Chef Jeong-sunJeong-sun
At Her Mother's Stove in Suwon
The home table was her first language
Jeong-sun learned to cook at her mother's stove in Suwon, where doenjang was thinned with rice water, kimchi came cold from the crock, and rice steamed twice a day. She ate the home table long before she cooked it. In winter her mother sent her into the snow to dig a spoonful of paste from the crock on the back step. She thought it was a punishment. It was a lesson.

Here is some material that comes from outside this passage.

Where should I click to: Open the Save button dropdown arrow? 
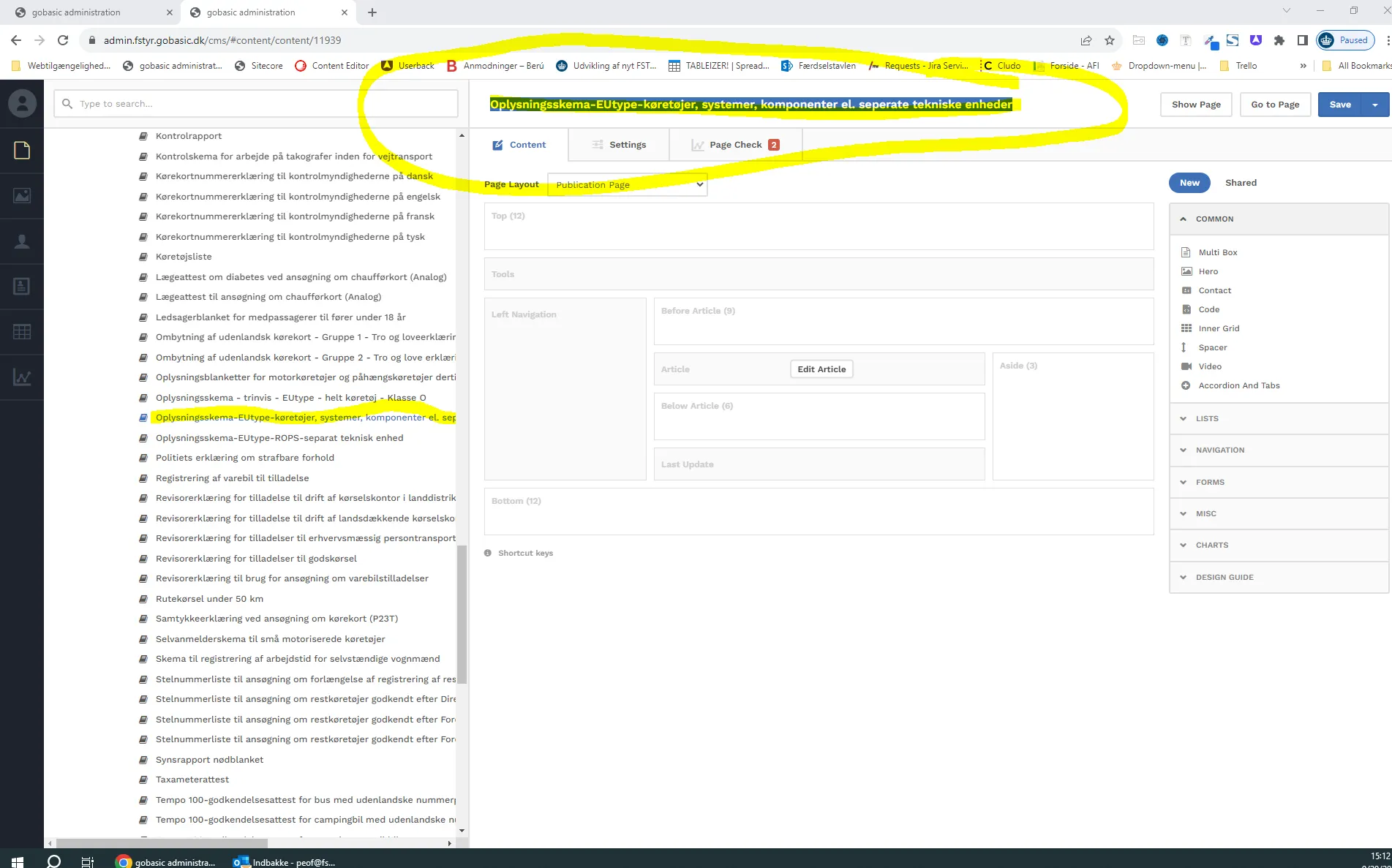pos(1375,105)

The market two streets over taught her the rest. The ajumma knew her by name, and the seasons arrived as smells: spring's bitter greens, autumn's cabbages stacked for kimjang. She learned that Korean food changes by month and by province long before she learned it changes by recipe. Cook the month you're standing in, she still says.
Then came twenty-six years under Master Seong-nyeo, the most exacting cook she ever met. Seong-nyeo had spent her life writing down the Korean table, then lost eight years of notebooks fleeing south in the war and never wrote again. Jeong-sun stood at her door four months before she was let in, and learned by watching and listening, forbidden to ask twice. I was her second notebook.
I was her second notebook.


The Morning the Work Became Clear
A student, a stew, and a recipe lost in one death
Jeong-sun founded an institute in a Bukchon hanok to teach homemakers, office workers, anyone who would cook the home table once a month. One morning a grown student could not reproduce her own grandmother's doenjang-jjigae. The grandmother had died with the measurements in her hands, and the stew died with her.
That was the morning the work became clear. The home table is dying unrecorded, one kitchen at a time, treated as too ordinary to be worth saving, which is exactly how the most loved food goes first. A recipe nobody writes down, her teacher told her, is a recipe already being lost.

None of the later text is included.